Stored data:
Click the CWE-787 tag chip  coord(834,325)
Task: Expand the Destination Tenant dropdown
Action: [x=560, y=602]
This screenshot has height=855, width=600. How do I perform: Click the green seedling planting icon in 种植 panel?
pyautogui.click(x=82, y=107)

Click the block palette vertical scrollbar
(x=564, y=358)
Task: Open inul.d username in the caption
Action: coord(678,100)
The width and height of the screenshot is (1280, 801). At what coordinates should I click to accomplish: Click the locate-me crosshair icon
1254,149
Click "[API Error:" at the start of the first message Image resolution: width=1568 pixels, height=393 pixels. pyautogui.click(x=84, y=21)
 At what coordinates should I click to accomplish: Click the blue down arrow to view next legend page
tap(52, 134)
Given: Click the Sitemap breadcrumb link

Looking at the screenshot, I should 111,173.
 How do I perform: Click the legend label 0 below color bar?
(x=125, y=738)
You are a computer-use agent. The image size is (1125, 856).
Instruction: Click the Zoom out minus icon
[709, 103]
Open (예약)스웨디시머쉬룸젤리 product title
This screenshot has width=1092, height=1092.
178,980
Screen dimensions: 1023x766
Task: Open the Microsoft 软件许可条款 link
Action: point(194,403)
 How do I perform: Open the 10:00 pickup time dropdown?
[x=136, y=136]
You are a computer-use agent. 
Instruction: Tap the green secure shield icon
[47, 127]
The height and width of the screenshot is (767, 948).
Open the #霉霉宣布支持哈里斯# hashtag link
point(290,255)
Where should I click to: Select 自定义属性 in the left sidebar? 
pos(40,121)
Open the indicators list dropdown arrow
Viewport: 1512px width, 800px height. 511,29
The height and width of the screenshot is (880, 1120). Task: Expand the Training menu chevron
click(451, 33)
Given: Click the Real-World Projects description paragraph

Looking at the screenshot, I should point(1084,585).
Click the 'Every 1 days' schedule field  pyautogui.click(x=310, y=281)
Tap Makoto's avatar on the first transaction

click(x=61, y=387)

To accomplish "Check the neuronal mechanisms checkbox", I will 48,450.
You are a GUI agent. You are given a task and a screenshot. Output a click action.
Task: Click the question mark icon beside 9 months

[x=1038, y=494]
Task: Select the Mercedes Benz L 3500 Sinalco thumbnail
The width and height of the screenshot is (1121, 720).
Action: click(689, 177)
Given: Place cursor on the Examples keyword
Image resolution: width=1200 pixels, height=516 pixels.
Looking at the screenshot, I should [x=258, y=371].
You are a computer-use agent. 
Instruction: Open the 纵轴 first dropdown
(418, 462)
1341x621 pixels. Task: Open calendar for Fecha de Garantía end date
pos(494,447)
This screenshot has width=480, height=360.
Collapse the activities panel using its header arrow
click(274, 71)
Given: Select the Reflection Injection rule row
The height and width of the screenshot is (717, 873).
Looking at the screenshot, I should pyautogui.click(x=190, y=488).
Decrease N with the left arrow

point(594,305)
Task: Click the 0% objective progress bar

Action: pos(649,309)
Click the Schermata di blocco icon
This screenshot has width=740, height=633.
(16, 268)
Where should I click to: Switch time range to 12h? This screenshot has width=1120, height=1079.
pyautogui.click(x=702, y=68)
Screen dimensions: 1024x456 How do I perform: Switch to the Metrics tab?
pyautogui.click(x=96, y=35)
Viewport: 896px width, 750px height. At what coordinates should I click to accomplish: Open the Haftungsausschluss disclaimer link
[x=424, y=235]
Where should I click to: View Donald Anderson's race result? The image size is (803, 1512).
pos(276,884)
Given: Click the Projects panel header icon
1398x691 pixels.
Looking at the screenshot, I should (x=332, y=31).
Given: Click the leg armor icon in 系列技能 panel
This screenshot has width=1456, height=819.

» **WORK REQUIRED**: From the records above, pull every line that carries the word "agent".

» **SOLVED PROBLEM**:
You are a computer-use agent. The image size is (1125, 856).
You are a computer-use agent. 
You are a GUI agent. You are given a task and a screenshot. Output a click action.
You are a computer-use agent. 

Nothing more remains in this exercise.